- DÉFIS
#1 Dans l'article sur l'émission «L'Equipe de Greg», pour quelle publication Olivier Bossard est-il présenté comme spécialiste ?
#2 Reproduisez tout le passage de l'article sur «L'Equipe de Greg» allant de «Ne soyons pas» jusqu'à «de la France.».
#3 Poursuivez l'article consacré à l'émission «L'Equipe de Greg» à partir de sa dernière phrase.

- ARTICLE
Ne soyons pas mesquins: «L'Equipe de Greg» (autrefois d'Estelle) est une émission vivante, passionnante, où l'on papote doctement sur le football. Les invités n'ont qu'un seul problème: ils croient toujours à l'hégémonie de la France.
A l'Euro, ils n'avaient pas accordé la moindre chance à l'équipe de Suisse, dont ils avait énuméré les tares et les mollesses sous l'intitulé suivant: «Est-ce une formalité pour les Bleus?» Rappelons cette formidable apogée:
Mercredi, peu avant les débuts du PSG en Ligue des champions (pour la première fois avec le trio Neymar-Mbappé-Messi), l'équipe de Greg donnait ce conseil au FC Bruges:
Intitulé du débat: Faut-il s'attendre à une démonstration du PSG? Réponses:
6-0? Hugo Guillemet, journaliste à L'Equipe, assume son pronostic à renfort des soupirs fatalistes: «Ben oui, on le voit, même les Belges n'attendent que ça. Coach, joueurs, c'est presque s'ils disent: on va prendre une fessée.»
«Ce que vous voulez dire, c'est qu'ils ne sont pas concentrés sur le match?», intervient Greg, fin psychologue. Mais Guillemet ramène le débat à sa dimension prophétique: «Si, je pense qu'ils sont concentrés sur leur match. Mais ils ont conscience que l'écart risque d'être vraiment abyssal.»
Envoyée au front, la journaliste Carine Galli intervient en direct de Bruges, engouée et enjouée, cheveux en bataille pour faire reporter de guerre. Elle a rencontré des vrais gens, des Belges (a-t-elle pensé à son rappel de tétanos?), alors elle livre ses secrets:
Heureusement, Olivier Bossard, spécialiste des pays annexes à France Football, prévient l'honorable assemblée que «Bruges est une équipe hyper intéressante, qui joue beaucoup au ballon». Mais ses doutes s'arrêtent là, à l'orée des seize mètres: «Si je dis oui pour une démonstration, c'est parce que (les Belges) ouvrent le jeu, ça sera bénéfique pour le PSG et on risque de voir des buts ce soir.»
Jouer au ballon, ouvrir le jeu. Voilà qui arrache un autre sourire goguenard à Raymond Domenech, le même qu'avant Suisse - France lorsqu'un collègue lui avait vanté les convictions offensives profondes de la Nati: «Mais pour attaquer, encore faut-il avoir le ballon! Ils ne le verront pas!»
Domenech savait, il était certain que Bruges renierait ses principes: «En réfléchissant en tant que joueur, je me dis: tu vas rencontrer cette équipe-là (le PSG), est-ce que tu as envie de prendre une rouste, six, sept à zéro, parce que tu vas continuer à jouer?»
Et de citer l'exemple du championnat de France: «Clermont, on l'a vu, hein. Ils sont décidé de jouer. Ils en ont pris quatre. Ils auraient pu en prendre six, sept, Continuez à jouer les gars (...) Ils (Bruges) ne vont pas partir en disant: on joue à armes égales avec cette équipe-là. Non, on ne joue pas à armes égales!»

- DONNÉES SOURCES
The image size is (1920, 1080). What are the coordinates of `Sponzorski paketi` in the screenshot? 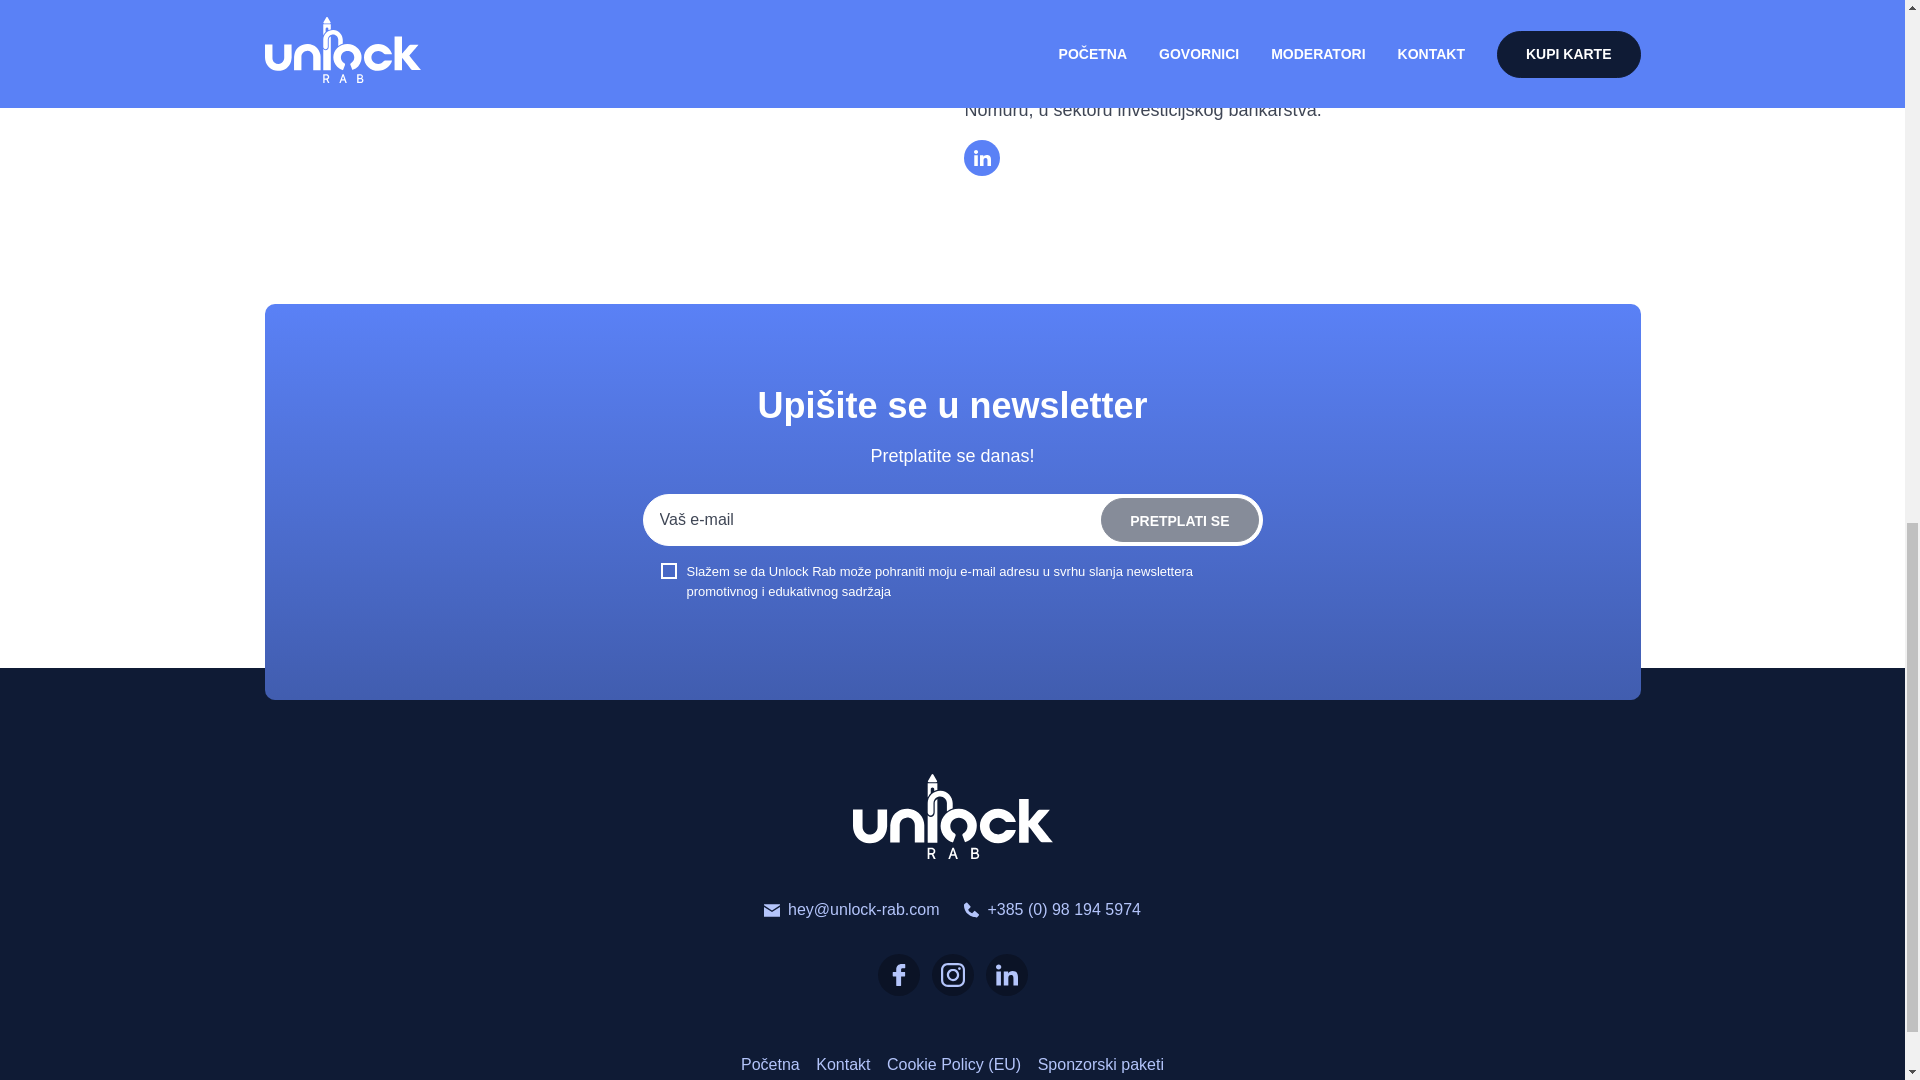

- RÉPONSES UNE À UNE
#1 France Football.

#2
Ne soyons pas mesquins: «L'Equipe de Greg» (autrefois d'Estelle) est une émission vivante, passionnante, où l'on papote doctement sur le football. Les invités n'ont qu'un seul problème: ils croient toujours à l'hégémonie de la France.

#3
Les plus romantiques lui ont parlé d'une culture, une philosophie de jeu. Mais Domenech s'est ri de ces fredaines: «Si la philosophie de jeu, c'est de dire qu'on accepte de prendre six, sept, zéro... » «Jouer contre le PSG, ça veut dire quoi? Garder le ballon derrière, oui, à la rigueur. Mais aller chercher haut, essayer de jouer, monter tout le bloc, pour leur laisser les espaces derrière, c'est du suicide.»
Toutes les tentatives d'Alicia Dauby, ses objections de femme prudente, tous ses tweets à la gloire du style brugeois, tous ses bons mots à l'égard de Young-Boys («n'étaient-ils pas inférieurs à Manchester United, eux aussi?») ne suffiront pas à abaisser le taux de testostérone.
Hugo Guillemet a redoublé de hardiesse en signalant l'écart de niveau sidéral entre les titulaires de Bruges et... les remplaçants du PSG, ceux qui ont disputé (et gagné) les cinq premiers matches de championnat.
Il ne restait plus qu'à retourner sur le champ de bataille où Carine Galli bravait le vent mauvais. Greg a hésité: «Je ne vais pas vous faire la question... » Mais à la guerre comme à la guerre: «Oh ben si, allez, je vais vous la faire comme ça: Est-ce que vous êtes un peu inquiète pour le PSG ce soir, puisqu'ils n'ont jamais joué vraiment ensemble?»
Et là encore, dans les frimas du grand Nord, Carine Galli n'a pas eu la langue dans sa poche: «Ah oui, oui, vraiment je tremble. Non, si je tremble, c'est qu'il fait un petit peu frais à Bruges.»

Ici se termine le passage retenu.